-- PAGE TEXT --

═══

Microsoft did not bring down the price of its P (small business) plans. Those plans are designated for small companies and do not include customer support. Migrations are also usually done quickly and the companies require no coexistence period. This means Microsoft doesn’t have to spend much money on small businesses and stands to profit more from the enterprise-level customers.

Companies are still kicking the tires [on Office 365]...

Wes Miller, analyst with Directions on Microsoft

A reaction to slow Office 365 adoption?
While the Office 365 blog reports that the cost to run the product has become more efficient, many see the price cuts solely as a reaction to slow adoption by enterprise customers. But the fact remains that most enterprise-sized customers are taking their time deciding whether Office 365 is right for their business.

“Companies are still kicking the tires [on Office 365], waiting to see what everyone else is going to do,” said Wes Miller, an analyst with Directions on Microsoft, an independent analysis firm based in Kirkland, Wash.

Large organizations have been doing their due diligence. They’re determining if it’s really worth the time, money and effort to migrate. With Office 365, Microsoft takes a lot of management out of companies’ hands, but Office 365 migrations are still difficult and third-party vendors are almost always necessary.

═══

-- ROWS --
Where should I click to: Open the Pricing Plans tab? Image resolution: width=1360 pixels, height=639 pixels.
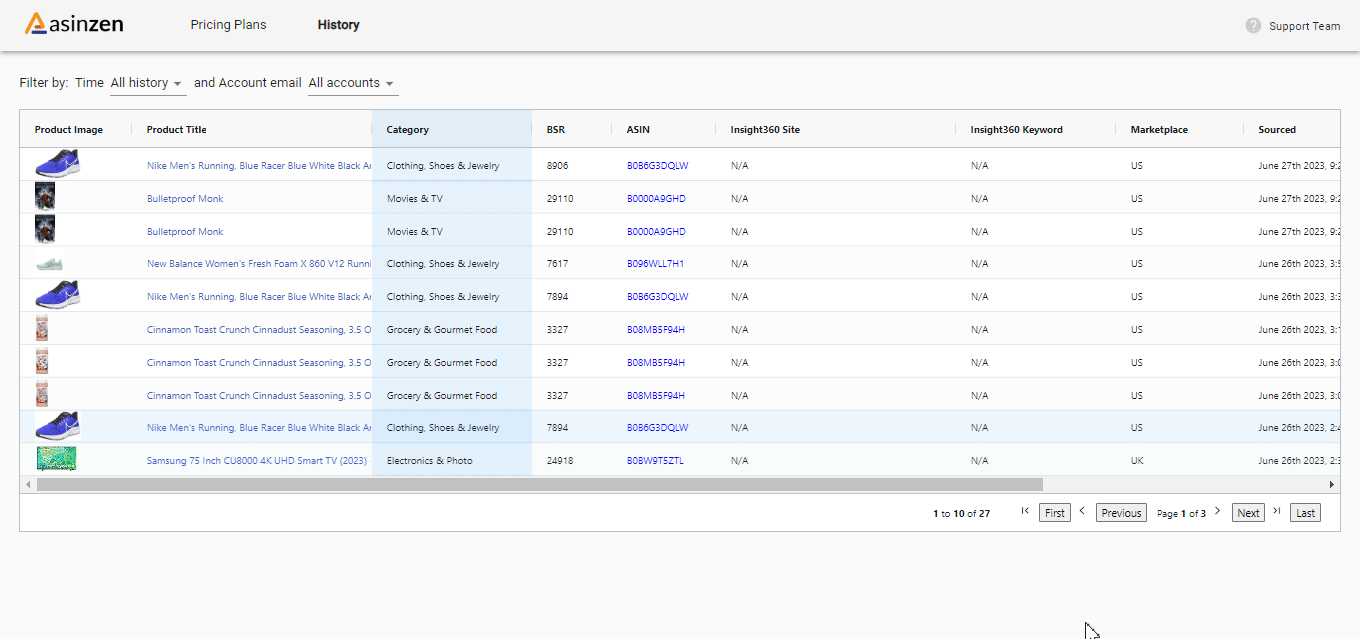(228, 25)
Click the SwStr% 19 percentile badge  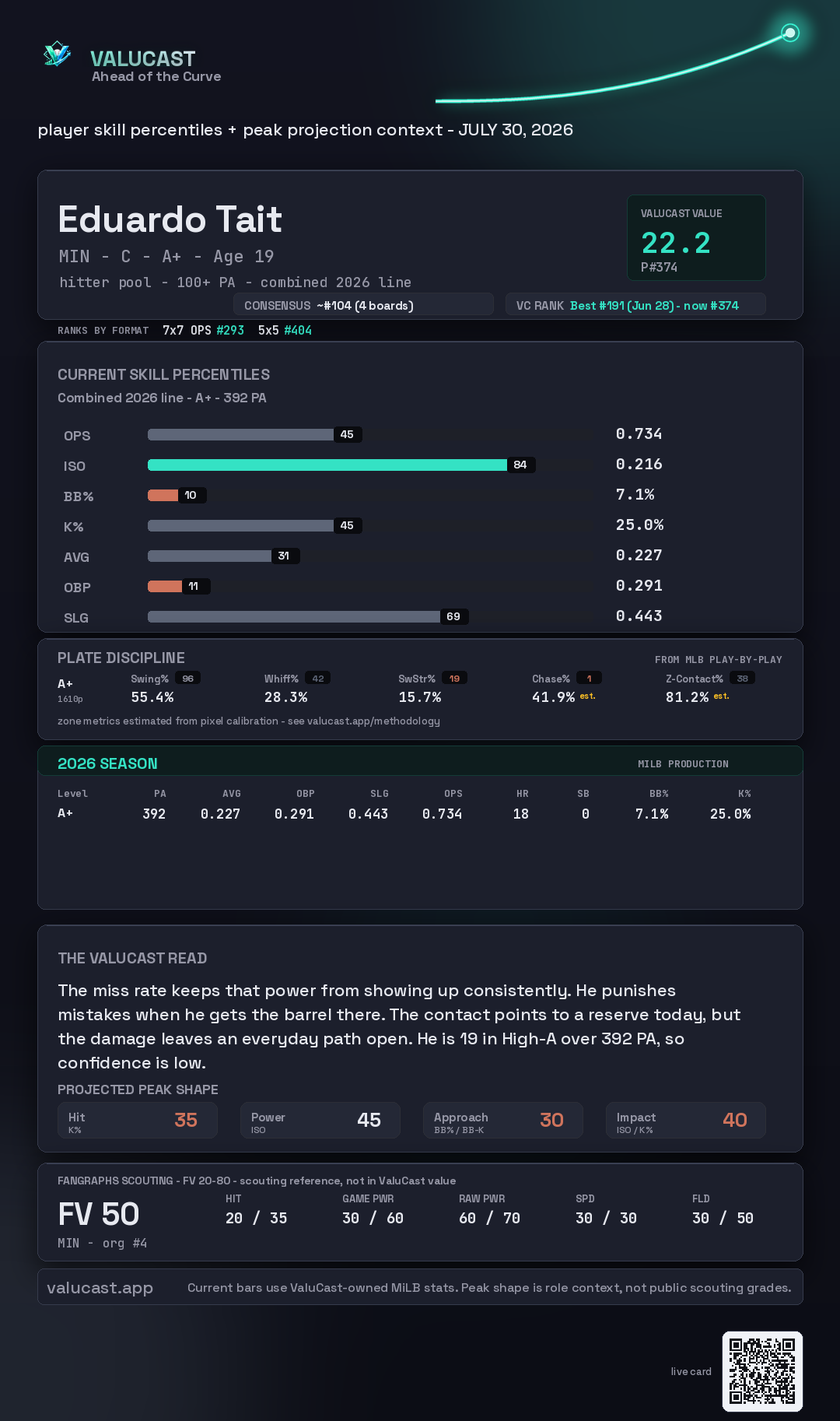[455, 679]
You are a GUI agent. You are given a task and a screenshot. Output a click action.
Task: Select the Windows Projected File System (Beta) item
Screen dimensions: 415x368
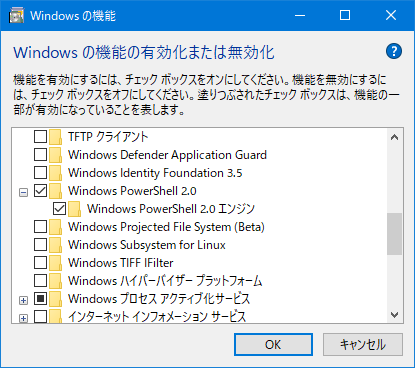(166, 227)
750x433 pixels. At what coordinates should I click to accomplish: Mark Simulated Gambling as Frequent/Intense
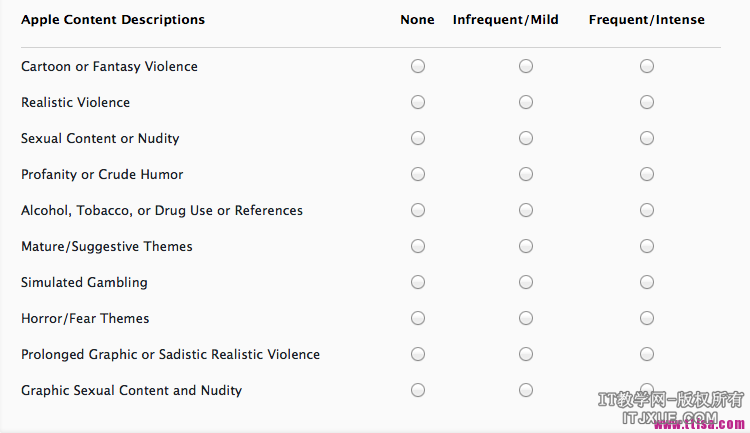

═══

-- ACTIONS TO TAKE --
• a. In the Office 365 pricing text, where is the independent analysis firm Directions on Microsoft based?
• b. Pick up the Office 365 pricing text right after its last sentence and keep it going.

-- SET OF ANSWERS --
• a. Kirkland, Wash.

• b.
Then there’s Google. While it is debatable if Google’s offerings are in direct competition with Office 365, companies are weighing whether they want to give their money to one giant or the other. And although many assert that Office 365 is significantly more feature-rich, and despite the aggressive price cuts, Google Apps is still less expensive at the end of the day. This is serving to slow adoption rates and contributing to many companies’ hesitancy to buy in.

Office 365 looks stable
Despite a pair of outages in 2011, Office 365 appears to be stable. It’s been a while since there has been any significant news about the product, although this latest price cut may motivate some companies to take a second look.